After quench and the blade is at room temp, run a good file across what will eventually be the cutting edge. It will skate across the blade like glass....its heat treated correctly at this point.  If the file digs into the blade significantly,  it didnt harden..A little teeny tiny bit of digging in is ok. Then on to the tempering process. Tempering will reduce the hardness of the steel just a smidge, which is what you want. It re-aligns the molecules in the blade and gets the blade ready for its job in the field. I temper at 375-400 degrees for 2 hours....three times.Now you're ready to finish the blade!

This is the cliff notes version of how I make a file knife....there are a number of other steps in my process, but this will get you started. 

Happy Thanksgiving yall


----------



## Anvil Head (Nov 29, 2019)

Pretty well presented gd57. I concur with pretty much everything you wrote.

*General*
>#1 is very important - *always* test before proceeding with all unknown/mystery steels. Even same brand name files are not all equal. For example, newer Nicholson's are not the same alloy composition as the older ones. Belotta's, India's and Pakastan's are all over the page. Even Save Edge, while reasonably consistent, runs in the .57 to ,60 range in carbon content. Marginal on the low end for blade quality steel, which means you have to be very tight on temp control during heattreating to get best results.
>While yes, 900 deg and down in a slow cool does soften a file, it is not "annealed" per say, but just low end normalized. True annealing is a much more sophisticated physical change on the molecular scale. Still works just to normalize, just getting terminology straight.
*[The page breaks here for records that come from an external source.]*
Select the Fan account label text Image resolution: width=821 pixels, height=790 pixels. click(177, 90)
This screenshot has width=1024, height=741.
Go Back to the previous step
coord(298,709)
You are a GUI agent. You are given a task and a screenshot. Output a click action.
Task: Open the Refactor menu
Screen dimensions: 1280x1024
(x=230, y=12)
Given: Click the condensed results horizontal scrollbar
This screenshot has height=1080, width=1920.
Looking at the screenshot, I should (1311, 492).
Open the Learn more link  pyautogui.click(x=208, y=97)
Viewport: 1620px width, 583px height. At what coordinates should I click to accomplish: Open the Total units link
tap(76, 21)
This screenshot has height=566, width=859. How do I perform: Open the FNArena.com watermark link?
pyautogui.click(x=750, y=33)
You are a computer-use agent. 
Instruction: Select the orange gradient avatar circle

If you don't have access to a trustworthy heat treat oven, you can also normalize files in your fire place or pit by burying them in the coals when you shut down for the night. Fish them out in the morning.

*Lungshot* 
> I don't grind my blades, but forge them to around 90% finish. If you plan to forge them out, make sure you grind down past the edge of the teeth/cuts on the files edge and up the sides of the file a good 1/4". Otherwise you are just forcing cold-shuts (micro-cracks) into the working edge of your blade which is not good. If you grind not a big issue.
> Once you have shaped your blade by either method you need to re- normalize  three times: *1st *at quench temp and cool to touch *2nd *right at non-magnetic and cool to touch and *3rd *at dull almost black red and cool to touch. Cool to touch means allowing the blade to cool slowly out of cool moving air - best method is sticking in a bucket of vermiculite or dry wood ash for a slow cool each time. It's time to drill any holes you need in the steel now, before you harden it again.
> You have not said if or what kind of forge you have access to. Temp control is pretty important from this point on. Judging temps in a coal forge require a good bit of experience, gas forge is somewhat easier as you can see your blade, regulate and control the temps better. The magnet will work as described, but you must be diligent in watching the colorization change in the steel and get the entire blade that shade with no bright spots. This too, takes some practice to get right. 
> If you don't have ready access to a "professional" designated quench oil, you can substitute warmed canola oil - heated to 120 degrees prior to quenching (candy t'meter or turkey t'meter will tell when ready). Not quite as fast as Tough Quench, but sufficient for most file steels with the exception of the Nicholson Black Diamonds and Simmons (they are 1095 steel and require a faster quench oil, like Parks 50 for best results).
> Use the tempering process gd57 described. Again these temps need to be as accurate as possible. While using the wife's oven can work, cooking ovens are all over the page while trying to control temp -  they cycle high drop to low over and over to regulate temp. Not the best scenario. Put an extra oven t'meter in that you can watch without opening the door and keep an eye on it until you are comfortable with it's stability.
>> Preheat the oven prior to doing the hardening quench on the blade so it is up to heat when quench is completed. Do not linger once the blade is at handleable temp. Proceed directly to the oven. Hesitating can induce stress cracks in a lot of higher carbon steels as the blade continues to cool internally.
*Word to the wise - use soap and water to remove as much Q oil from the blade as possible before putting into the oven!*
 Try 375 first then test the sharpenability of the blade. If it's too difficult to put an edge on go to 400 and retest, may have to go as high as 415 with some steels. You want to achieve an edge that you can maintain in the field with minimal effort and that wont chip or break when you hit bone. 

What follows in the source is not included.